In this paper, the authors continue the line of work that replaces k independent minhashes, sample only one permutation and then extract k samples for it so to obtain an unbiased estimator for the Jaccard similarity. The authors show a minor variant of the algorithm from [23], where more randomness is injected. They analyze the variance of estimator and conclude that the variance is smaller than for the scheme from [23], as well as evaluate it experimentally. I like the result, since it makes progress on an important problem (estimators for the Jaccard similarity are heavily used in practice). However, the result is a bit incremental, and not really about learning (sure, minhash and its variants can be used for kernel methods, but it's orthogonal to the contribution of the present paper). These considerations make me put this paper into the "slightly above borderline" pile.

### Reviewer 3

The authors propose that the optimal densification for OPH can actually be further optimized. In usual OPH, we get one permutation of the sparse vector, break the vector into K equal sized bins. In the usual Consistent Weighted Sampling (CWS) approach, we sample non-empty bins from these K bins and retrieve a fixed hash code for these bins. In this new approach, the authors suggest to treat each of the K bins as a separate sparse vector and perform MinHash on these retrieved bins to get a hash code instead of directly getting a Hash code.

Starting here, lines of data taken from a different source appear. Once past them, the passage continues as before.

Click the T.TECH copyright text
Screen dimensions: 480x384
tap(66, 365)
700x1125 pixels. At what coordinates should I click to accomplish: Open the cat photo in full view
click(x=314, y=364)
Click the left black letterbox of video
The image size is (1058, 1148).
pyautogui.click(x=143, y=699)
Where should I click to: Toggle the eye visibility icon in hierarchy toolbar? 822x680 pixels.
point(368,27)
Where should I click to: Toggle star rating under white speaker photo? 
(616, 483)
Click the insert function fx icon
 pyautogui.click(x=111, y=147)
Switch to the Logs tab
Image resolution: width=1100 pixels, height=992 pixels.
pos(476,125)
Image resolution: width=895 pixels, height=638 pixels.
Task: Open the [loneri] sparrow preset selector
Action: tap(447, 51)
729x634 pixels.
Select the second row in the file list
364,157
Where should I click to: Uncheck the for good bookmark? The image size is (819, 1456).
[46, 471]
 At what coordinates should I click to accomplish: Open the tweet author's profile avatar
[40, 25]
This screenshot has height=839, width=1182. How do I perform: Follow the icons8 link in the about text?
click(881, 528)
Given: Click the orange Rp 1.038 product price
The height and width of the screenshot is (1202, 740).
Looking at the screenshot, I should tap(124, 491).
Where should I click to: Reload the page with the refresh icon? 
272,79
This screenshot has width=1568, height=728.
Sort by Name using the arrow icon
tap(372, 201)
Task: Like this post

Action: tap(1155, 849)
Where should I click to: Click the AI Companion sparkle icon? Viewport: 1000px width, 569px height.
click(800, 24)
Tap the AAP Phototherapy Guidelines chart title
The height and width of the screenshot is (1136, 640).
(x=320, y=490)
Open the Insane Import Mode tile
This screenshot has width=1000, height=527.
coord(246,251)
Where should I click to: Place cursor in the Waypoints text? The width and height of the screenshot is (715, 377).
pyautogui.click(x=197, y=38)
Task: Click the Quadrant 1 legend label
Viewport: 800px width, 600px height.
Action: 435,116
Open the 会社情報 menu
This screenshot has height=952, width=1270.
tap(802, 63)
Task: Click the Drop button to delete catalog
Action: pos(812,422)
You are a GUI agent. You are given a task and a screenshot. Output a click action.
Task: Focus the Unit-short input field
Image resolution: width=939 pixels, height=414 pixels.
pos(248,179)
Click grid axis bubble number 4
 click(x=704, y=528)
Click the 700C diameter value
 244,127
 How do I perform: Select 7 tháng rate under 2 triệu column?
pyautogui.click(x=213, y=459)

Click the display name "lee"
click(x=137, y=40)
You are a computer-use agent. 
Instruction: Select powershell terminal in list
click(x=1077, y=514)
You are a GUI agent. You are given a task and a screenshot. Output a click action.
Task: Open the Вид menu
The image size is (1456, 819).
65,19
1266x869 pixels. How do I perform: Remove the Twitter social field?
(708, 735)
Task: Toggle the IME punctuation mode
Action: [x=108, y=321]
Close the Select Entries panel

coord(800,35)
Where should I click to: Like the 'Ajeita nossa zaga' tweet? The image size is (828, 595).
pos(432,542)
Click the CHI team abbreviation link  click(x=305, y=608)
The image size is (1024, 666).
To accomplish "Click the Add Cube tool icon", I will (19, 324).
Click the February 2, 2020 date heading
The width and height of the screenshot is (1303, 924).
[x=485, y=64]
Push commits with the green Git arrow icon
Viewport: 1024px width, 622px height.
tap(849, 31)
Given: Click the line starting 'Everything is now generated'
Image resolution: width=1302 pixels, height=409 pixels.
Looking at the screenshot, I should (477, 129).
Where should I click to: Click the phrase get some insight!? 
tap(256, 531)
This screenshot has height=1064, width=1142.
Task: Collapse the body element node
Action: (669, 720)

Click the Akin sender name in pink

This is called re-randomization. The authors theoretically prove that this re-randomization achieves the smallest variance among densification schemes(that are used to retrieve hash codes from empty buckets). Also, they extend this idea to weighted non-negative sparse vectors (by a method called Bin-wise CWS) The paper seems to be a subtle improvement over prior work. It's fairly well written barring some typos (listed below). It is a significant observation but not entirely new. Typos: 1. well behavored ---> well behaved (in multiple places) 2. In section 2, the sentence "we use in J(S,T) to denote Jaccard similarity and J(S,T) to denote generalized Jaccard similarity" sounds weird. Are both denoted by J(S,T)? 3. In section 3, I_s1 = {1,2,3} is wrong. It should be I_s1 = {2,3,4} <===================== POST AUTHOR RESPONSE=================> I've read the author response. I'm still positive abt the submission and I'm retaining my score.